Les échantillons de pseudokystes pancréatiques prélevés par cytoponction présentent généralement une faible cellularité avec quelques (voire aucune) cellules épithéliales. On peut toutefois noter des cellules inflammatoires aiguës et chroniques, des histiocytes, des tissus de granulation et des débris de fond avec fragments de calcification [1, 2]. Les caractéristiques cytomorphologiques de la pancréatite aiguë incluent une cellularité modérée à élevée, avec prédominance de neutrophiles et présence d’un fond « sale » [1, 2]. Les cellules canalaires et/ou acineuses peuvent afficher unz atypie réparatrice et/ou inflammatoire, et l’on peut observer une adiponécrose. À l’inverse, les échantillons de pancréatite chronique affichent généralement une cellularité relativement faible avec seulement quelques cellules canalaires dont le degré d’atypie et/ou les caractéristiques réactionnelles n’atteignent pas ceux de la pancréatite aiguë [1, 2]. On note enfin la présence de cellules chroniques inflammatoires.
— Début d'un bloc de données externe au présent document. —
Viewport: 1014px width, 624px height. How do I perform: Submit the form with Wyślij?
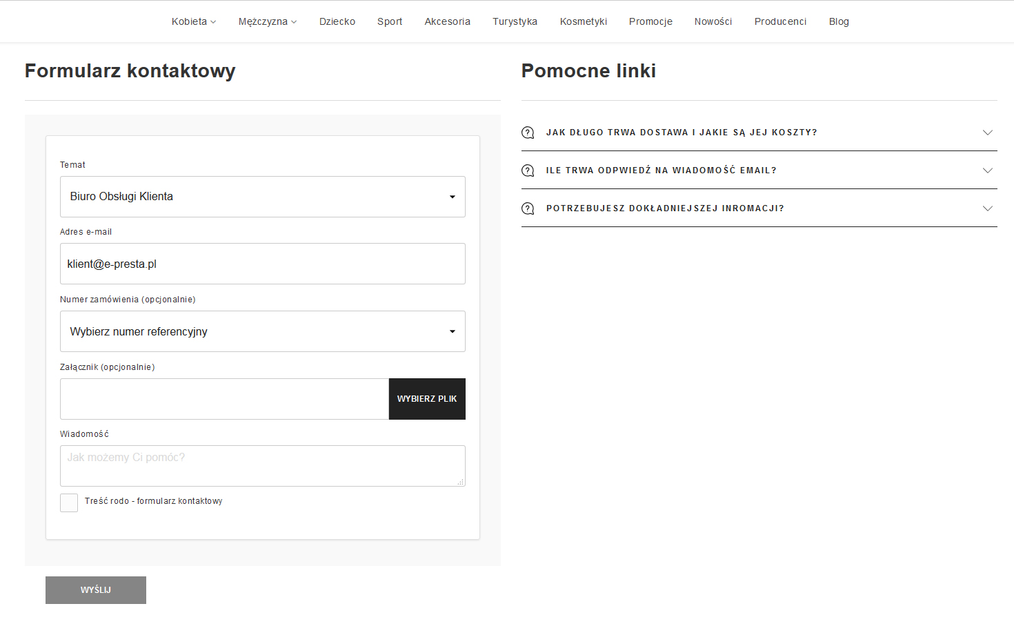click(x=96, y=590)
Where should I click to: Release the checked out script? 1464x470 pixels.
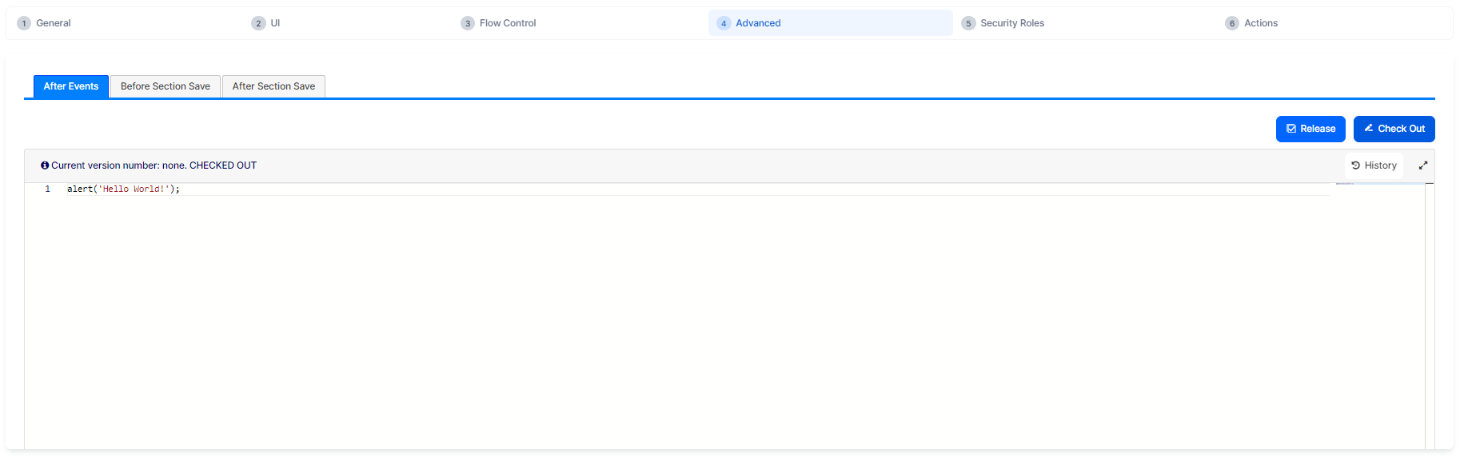point(1310,129)
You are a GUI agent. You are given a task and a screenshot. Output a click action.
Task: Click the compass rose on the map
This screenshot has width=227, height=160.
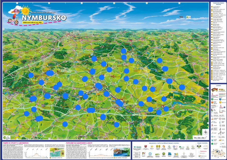coord(206,132)
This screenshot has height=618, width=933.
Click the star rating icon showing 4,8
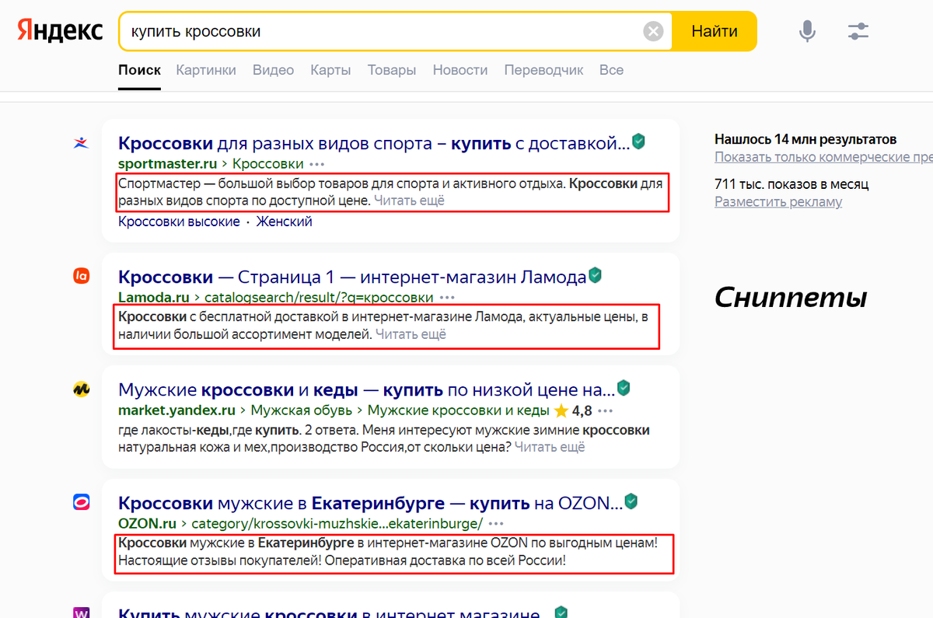561,410
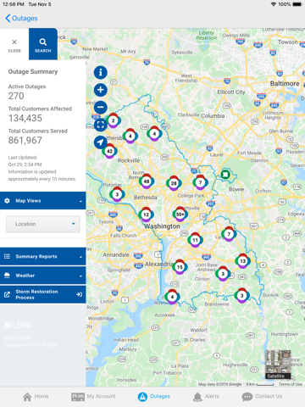Open the Storm Restoration Process link
Image resolution: width=305 pixels, height=407 pixels.
[43, 294]
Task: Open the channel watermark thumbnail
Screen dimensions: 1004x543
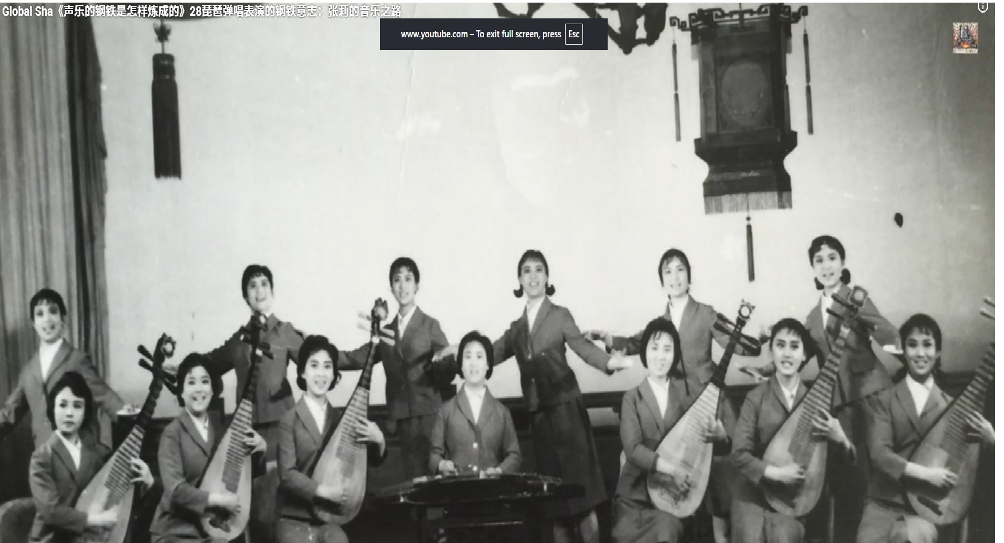Action: (965, 38)

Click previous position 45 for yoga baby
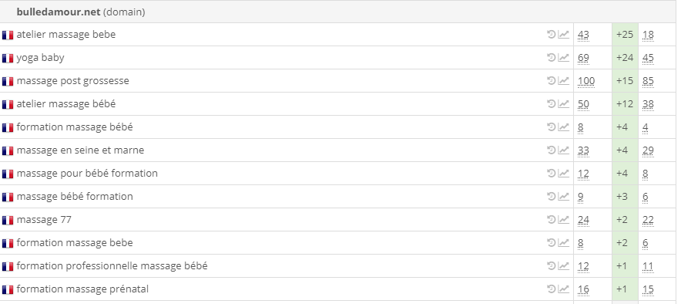tap(648, 58)
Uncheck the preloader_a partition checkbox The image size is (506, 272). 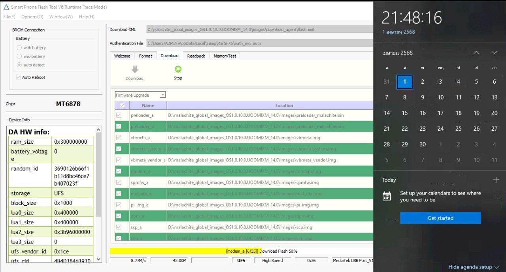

Comme l’adénocarcinome pancréatique représente une tumeur maligne courante (environ 3 % de l’ensemble des cancers et 5 % des décès liés aux cancers), il est important de connaître ses caractéristiques cytomorphologiques. [18, 19] Presque ¾ des adénocarcinomes pancréatiques sont de type canalaire. Sur les lames ThinPrep, les caractéristiques cytomorphologiques de cette pathologie incluent une cellularité élevée avec des cellules atypiques isolées ou siégeant dans des groupes et amas. [1, 2] Au sein des groupes, on note une disposition en syncytium et une perte de polarité nucléaire. Une hypertrophie nucléaire et cytoplasmique peut être observée. Les noyaux ont tendance à être hyperchromatiques avec chromatine et bordures nucléaires irrégulières, ainsi que des fentes nucléaires occasionnelles. La taille nucléaire est extrêmement variable et l’on peut noter des nucléoles proéminents. Le fond contient généralement une diathèse tumorale.

Les variantes peu courantes de l’adénocarcinome pancréatique incluent le carcinome anaplasique (pléomorphe à cellules géantes), qui possède une population nettement pléomorphe, notamment des cellules malignes géantes et/ou fuselées, ainsi que la très rare tumeur à cellules géantes du pancréas, qui se compose de cellules géantes multinucléées dispersées semblables à des ostéoclastes avec noyaux rassemblés au centre, quantité modérée de cytoplasme et cellules mononucléées d’aspect similaire.[1, 2]

Les prélèvements de néoplasmes à cellules insulaires effectués par cytoponction ont tendance à être cellulaires et à contenir une population monomorphe de petites cellules uniformes manquant de cohésion. Les cellules tumorales sont petites, leur noyau est rond à ovale, la chromatine répartie de façon homogène est finement à grossièrement granulaire et les nucléoles sont discrets. Les noyaux sont excentrés dans ces cellules. Au contraire, les prélèvements de carcinome à cellules acineuses (très rare) contiennent des cellules lobulaires avec noyaux hyperchromatiques, motte chromatinienne et nucléoles proéminents. [1,2] Les cellules insulaires et acineuses ont un cytoplasme granulaire. Les caractéristiques cytomorphologiques des tumeurs kystiques papillaires incluent les structures papillaires avec cœurs fibrovasculaires tapissées d’une ou plusieurs couches de cellules épithéliales avec chromatine pâle, membranes nucléaires délicates et fentes nucléaires longitudinales occasionnelles. [1,2] Par contre, les néoplasmes kystiques mucineux possèdent des noyaux variables (ternes, atypiques et/ou franchement malins) [1,2]. Les cellules peuvent être isolées, siéger dans des groupes plats en nid d’abeille ou dans des groupes 3D associés à un matériel mucineux intracellulaire et/ou extracellulaire abondant. La littérature relative à la cytoponction à l’aiguille fine a recensé d’autres lésions inhabituelles parmi lesquelles le cystadénome séreux et le pancréatoblastome. [1,2,20] Pour terminer cette discussion, notons que l’on peut trouver des échantillons de tumeurs malignes avec métastases dans le pancréas [21].